Hammering home the point that “there is nothing to see here,” Kings College London physician Matthew Butler solemnly (and without evidence) agrees that FND — though “serious and debilitating” — “does not implicate any vaccine constituents and should not hamper ongoing vaccination efforts.”

Butler is the lead author of a May 2020 paper proposing FND patients’ “abnormal body-focussed attention” be treated with psychedelics such as LSD and psilocybin — never mind that psychedelics themselves, admit Butler and co-authors, “sometimes produce abnormal physical and motor effects,” including seizures.

An all-too-familiar game

To past victims of vaccine injury, the “it’s all in your mind” sleight-of-hand being summoned to dismiss COVID vaccine injuries is all too familiar.

Consider autism, which psychiatrists blamed, in its earliest days, on emotionally distant “refrigerator moms.”

In more recent decades, families affected by autism have experienced the double whammy of regulatory indifference to likely culprits (including not just neurotoxic vaccines but other probable environmental triggers) alongside brazen denial of autism’s escalating prevalence.

Young people injured by human papillomavirus (HPV) vaccines tell similar stories of “denial and dismissal of reported harms and deaths.” Researchers who in 2017 reviewed the serious adverse events reported during two of the largest HPV vaccine clinical trials noted that “Practically, none of the serious adverse events occurring in any arm of both studies were judged [by the manufacturers] to have been vaccine-related.”

In the face of severe symptoms such as heart-attack-like chest pain, numbness and swelling of extremities, hair loss, whole-body aches and extreme fatigue, boys and girls injured by HPV vaccines have been repeatedly subjected to medical gaslighting — told they are “crazy” and just need to “slow down.”

In one incident in Australia, after “26 girls presented to the school’s sick bay with symptoms including dizziness, syncope [fainting] and neurological complaints” within two hours of receiving HPV vaccines at school, pharma-funded researchers had the chutzpah to dismiss the safety signal and characterize the episode as a “mass psychogenic event” — which they defined as “the collective occurrence of a constellation of symptoms suggestive of organic illness but without an identified cause in a group of people with shared beliefs about the cause.”

Recognize, question and reclaim

The medical-public health-pharma cartel, the “small cabal of wealthy countries, corporations and individuals” that support it, and their media mouthpieces are supremely confident in their ability to manage public perceptions through words and narratives, whether for the purpose of “mystifying” the public about key events, securing buy-in for oppressive policies or sowing discord to divide and conquer. (As journalists Caitlin Johnstone and Glenn Greenwald also remind us, many media personalities are intelligence agency veterans or assets, and the “sole owner of the Washington Post is a CIA contractor.”)

Thus, it pays to be attentive to how health authorities use language, for “the more you know about language, the more immune you become to its effects.”

Beyond noticing the manipulation, we must also stop ceding the linguistic terrain to our would-be manipulators — for example, by eschewing weaponized vocabulary such as the pejorative term “vaccine hesitancy.”

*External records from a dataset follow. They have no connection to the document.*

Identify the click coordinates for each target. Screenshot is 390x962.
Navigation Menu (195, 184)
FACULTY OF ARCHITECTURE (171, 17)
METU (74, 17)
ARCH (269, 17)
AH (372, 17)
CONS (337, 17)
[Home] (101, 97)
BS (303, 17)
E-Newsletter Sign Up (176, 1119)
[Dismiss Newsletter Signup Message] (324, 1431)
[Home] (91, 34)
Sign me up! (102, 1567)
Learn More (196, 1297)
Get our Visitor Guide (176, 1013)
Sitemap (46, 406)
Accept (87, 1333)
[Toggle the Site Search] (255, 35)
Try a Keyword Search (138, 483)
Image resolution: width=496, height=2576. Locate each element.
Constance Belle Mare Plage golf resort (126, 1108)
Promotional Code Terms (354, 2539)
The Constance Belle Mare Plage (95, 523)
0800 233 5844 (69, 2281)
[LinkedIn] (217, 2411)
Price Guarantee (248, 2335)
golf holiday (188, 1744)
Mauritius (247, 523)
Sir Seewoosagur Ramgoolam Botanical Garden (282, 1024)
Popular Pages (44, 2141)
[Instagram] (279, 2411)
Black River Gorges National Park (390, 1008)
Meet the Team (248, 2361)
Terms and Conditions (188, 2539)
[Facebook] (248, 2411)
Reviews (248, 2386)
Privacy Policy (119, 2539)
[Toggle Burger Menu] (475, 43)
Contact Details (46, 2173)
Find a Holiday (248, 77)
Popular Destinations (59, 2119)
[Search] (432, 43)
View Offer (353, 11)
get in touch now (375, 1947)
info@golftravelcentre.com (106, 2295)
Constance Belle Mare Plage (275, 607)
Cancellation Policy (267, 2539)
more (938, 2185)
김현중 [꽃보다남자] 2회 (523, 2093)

Catholic journalist Jane Stannus points out that the term “vaccine hesitant” portrays those who decline COVID (or other) vaccines as “‘trapped by irrational fears’ in a state of inaction or ignorantly opposed to science,” with the strong suggestion “that such backward and weak-minded persons are worthy of contempt, especially compared with the enlightened, confident people who signed up for the vaccine immediately.”

The unfortunate corollary of such language is the “witch hunt on the unvaccinated” that we are already witnessing, “an act of violence against the fabric of society,” says Stannus, that is “a greater evil … than the shared suffering of disease.”

We can and urgently need to see through these shenanigans and reclaim our humanity.

Fast-moving current events are proving those who have declined COVID injections are the wise ones, with science proving them correct in just about every way.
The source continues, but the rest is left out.